第六十五話 自己紹介
第六十五話 自己紹介
サイド 矢橋 翔太
「改めて自己紹介を!僕は『大西健司』です!三十一歳で、日本では普通のサラリーマンをしていました!ちなみに妻と子がいます!子供は今年で三歳です!」
「俺は山下和夫。二十八だ。日本では自動車の整備工場で働いていたよ。趣味はバイク。まあこっちじゃ乗れないが」
「田中満男。二十歳です。趣味はギルマスです。好きなものもギルマスです。人生もギルマスです」
灰色の少年、赤髪の男性、犬鎧の人の順だ。いや、少年じゃなくって最年長だったけども。ゴリゴリに年上だったけども。

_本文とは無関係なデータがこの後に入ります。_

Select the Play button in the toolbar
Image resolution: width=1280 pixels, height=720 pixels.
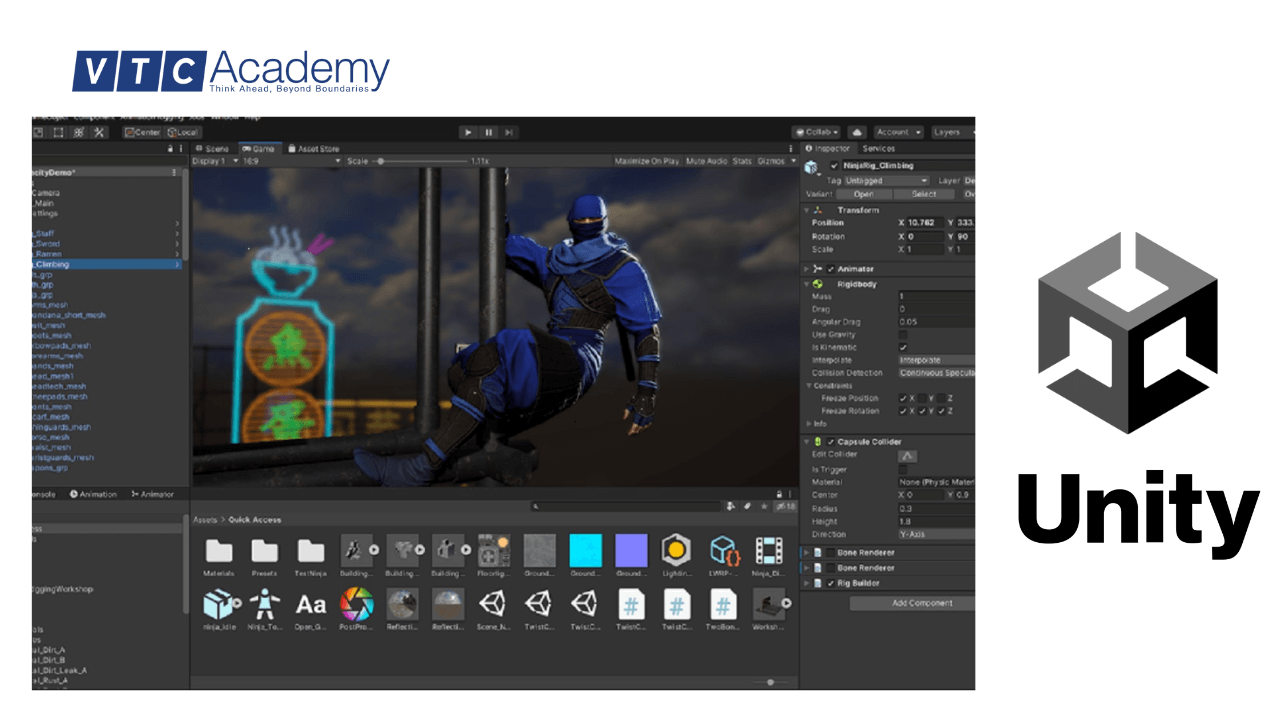click(x=468, y=132)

あと田中さんのには触れないでおこう。視えている地雷って、あるんだぁ。
「そんで俺が菊池大悟。歳は二十六で、元は銀行マンだよ。趣味は食べ歩きかな?」
オレンジ色の髪の人がそう名乗る。なんというか、他三人よりもまともっぽい。
「俺は矢橋翔太です。十六で高校生です。えっと趣味は……ゲームとか?」
いやなんで趣味も話す感じに?合コン?合コンってこんな感じなの?
合コン会場じゃないけどねここ。
「私はホムラ!さすらいの美少女アイドル!特技は人を笑顔にする事さ☆」
「あ、この人は巻山真崎さんです。大学生だそうで、今はこんな感じです。芸名の方で呼んであげてください」
「芸名!?」
え、違うの?
あと肩をバンバン叩かないでほしい。気持ちはわかるが、いつもよりテンション高めである。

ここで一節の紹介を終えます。